A few weeks ago, I did something I never thought I’d do: I formally invited Tim Cook, the CEO of Apple, to speak at my graduation ceremony at Gallaudet University, the only university in the world dedicated to deaf and hard of hearing students. Even when I was filming the signed invitation, I kept thinking, “This is happening. He’ll probably say no — because I’m sure he’s a very busy person — but it’s still worth a shot.” Doing that was a little outside my comfort zone, but so was my journey coming to Gallaudet.
Before coming here, I graduated from my hometown university in Victoria, BC, Canada, and I was at a turning point in my life, thinking about what I truly wanted to do. I was lucky to have an entirely signing family and a few friends with whom I could meet up and socialize with despite the communication barriers. Yet there was still an empty feeling deep inside me. I wished I could connect and interact with other deaf people like me. Despite not being sure what it would truly be like, I decided to take a shot and applied to Gallaudet.

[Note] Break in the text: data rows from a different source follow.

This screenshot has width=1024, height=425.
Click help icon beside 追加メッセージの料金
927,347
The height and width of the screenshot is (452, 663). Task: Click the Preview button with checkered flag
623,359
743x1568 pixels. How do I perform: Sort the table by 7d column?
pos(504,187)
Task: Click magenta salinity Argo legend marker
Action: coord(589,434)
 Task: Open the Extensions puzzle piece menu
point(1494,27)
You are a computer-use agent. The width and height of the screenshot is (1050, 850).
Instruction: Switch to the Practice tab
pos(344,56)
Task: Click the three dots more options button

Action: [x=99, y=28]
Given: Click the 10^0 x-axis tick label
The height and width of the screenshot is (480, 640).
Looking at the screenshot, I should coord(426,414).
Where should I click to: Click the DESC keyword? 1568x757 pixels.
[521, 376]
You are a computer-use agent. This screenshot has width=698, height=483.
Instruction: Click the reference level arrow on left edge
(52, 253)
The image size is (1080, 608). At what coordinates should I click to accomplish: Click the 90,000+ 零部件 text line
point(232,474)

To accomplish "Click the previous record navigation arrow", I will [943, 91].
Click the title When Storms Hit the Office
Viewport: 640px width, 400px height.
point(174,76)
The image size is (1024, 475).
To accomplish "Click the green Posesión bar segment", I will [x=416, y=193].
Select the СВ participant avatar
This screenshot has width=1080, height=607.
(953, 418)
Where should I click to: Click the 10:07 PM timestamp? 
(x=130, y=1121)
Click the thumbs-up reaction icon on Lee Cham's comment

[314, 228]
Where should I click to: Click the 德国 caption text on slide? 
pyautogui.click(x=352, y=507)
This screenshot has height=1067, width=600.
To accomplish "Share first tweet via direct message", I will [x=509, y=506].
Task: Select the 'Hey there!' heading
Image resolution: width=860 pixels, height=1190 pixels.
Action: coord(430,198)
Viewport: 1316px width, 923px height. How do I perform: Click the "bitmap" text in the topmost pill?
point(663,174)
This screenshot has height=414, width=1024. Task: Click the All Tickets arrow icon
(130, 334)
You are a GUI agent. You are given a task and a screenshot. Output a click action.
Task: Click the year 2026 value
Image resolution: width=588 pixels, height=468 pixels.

Even when I was on the plane to Washington, D.C., to start studying at Gallaudet in August 2019, it still felt surreal. I was entering a whole different world. Soon enough, I met some new friends, peers and teachers who could have direct conversations with me, instead of having to use an interpreter or writing back and forth. I also adapted to a signing academic environment, and found I could be successful and thrive studying technology. Finally, I was where I needed to be, in a completely accessible environment where I felt accepted and fully included.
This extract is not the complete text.